A light just went off for the left: Americans don’t like paying higher bills for a climate war. Duh.
Democrats (well, some of them) are suddenly recognizing the message of November’s victories by Donald Trump and other Republicans.
First, that voters are deeply skeptical of a pricey (and likely futile) war on climate at their expense.
Second, that those victories will make it harder still to achieve the greenies’ fanciful agenda.
Hmm: With luck, the entire climate agenda might just collapse, saving Americans billions and bolstering energy security across the nation.
“The public is exhausted,” admits Assemblyman John McDonald (D-Albany). “They don’t want to see their bills go up. We have to be sensitive to that.”
McDonald also stressed the need “to be realistic that we’re not going to have a federal partner.”
Gov. Kathy Hochul, too, has delayed her plan for a “cap-and-invest” tax on fossil-fuel corporations, knowing the costs would be passed to consumers, conflicting with her 2026 reelection focus on “affordability.”
(She did the same with congestion pricing, delaying it until right after the 2024 election.)
Last year, Hochul also acknowledged the need to “think about the collateral damage” of the state’s climate decisions. And that the state likely won’t meet its benchmarks for cutting greenhouse-gas emissions (though she still pretended it would just be few years late).
Other blue states are also easing back down: Maryland, for instance, is delaying a program similar to the one Hochul put off.
Even California has held off on renewing its first-in-the-nation emissions cap.

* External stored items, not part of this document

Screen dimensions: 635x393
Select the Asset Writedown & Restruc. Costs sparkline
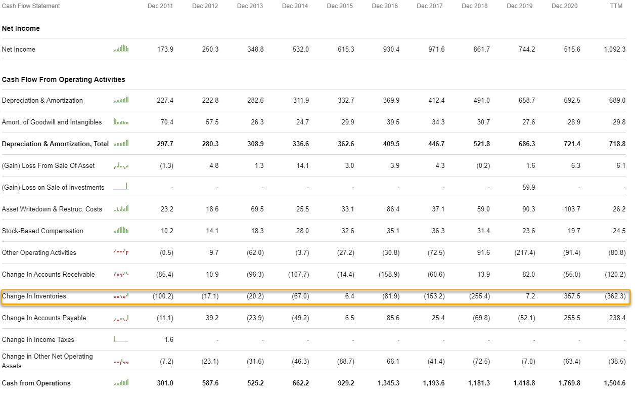coord(121,208)
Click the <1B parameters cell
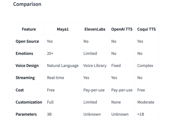This screenshot has height=123, width=185. pos(141,114)
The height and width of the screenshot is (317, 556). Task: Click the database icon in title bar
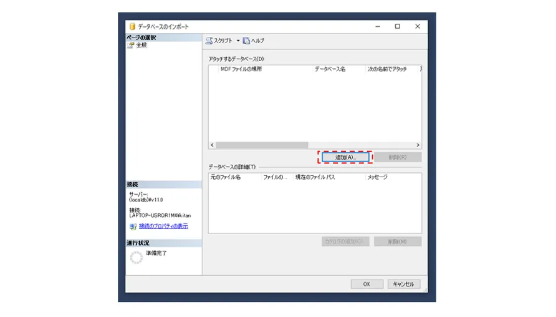pyautogui.click(x=132, y=27)
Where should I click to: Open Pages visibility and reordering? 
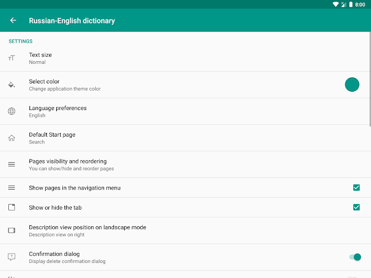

The left’s epiphanies follow those in Europe, which got slammed by its green policies, particularly after Russia’s invasion of Ukraine, inflation and uncooperative weather sent energy prices soaring.
Dems are right about their agenda’s grim future: Team Trump, for starters, is already rolling back the Green New Deal.

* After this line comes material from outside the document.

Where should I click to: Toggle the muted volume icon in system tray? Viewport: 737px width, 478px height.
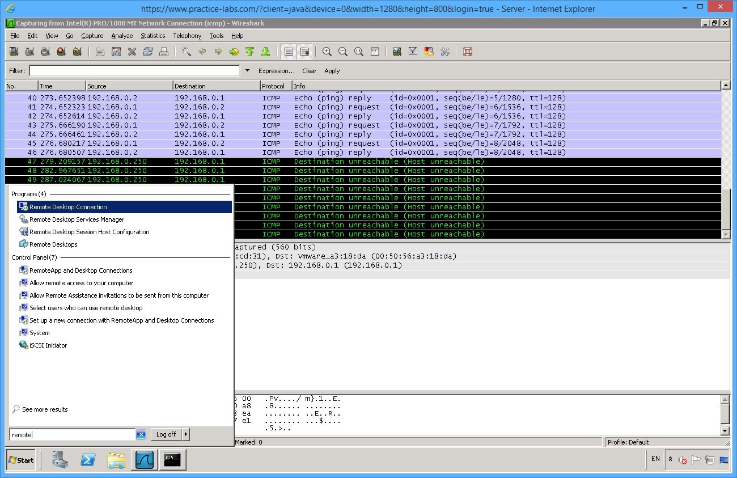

On his first day in office, he ordered an “immediate pause” to climate spending OK’d by Biden-era legislation. He’s also pulling out of the Paris Climate Accord (again).
Instead, he’s vowed to jumpstart every sector of America’s energy industry with his “all of the above” approach. Americans love it.
Look, the climate agenda never made sense. Aside from its enormous costs, it’s always been physically impossible to meet those preposterous zero-emission goals.
No nation can possibly both cut its CO2 output dramatically and produce all the necessary windmills, solar panels and batteries to ensure energy reliability and economic growth — at least, not with the technology available now nor in the next decade or three.
Nor can the world reduce greenhouse gases with nations like India and China adding new gas-emitting plants almost every single day.
The good news: There’s no real need to clobber economies in a bid to control the weather.
Even if the world were to do nothing, UN climate experts themselves basically admit global warming would have little effect on economic growth.
We don’t expect Dems to throw in the towel completely on climate. At least not yet.
But their sudden bows to reality is surely a hopeful sign.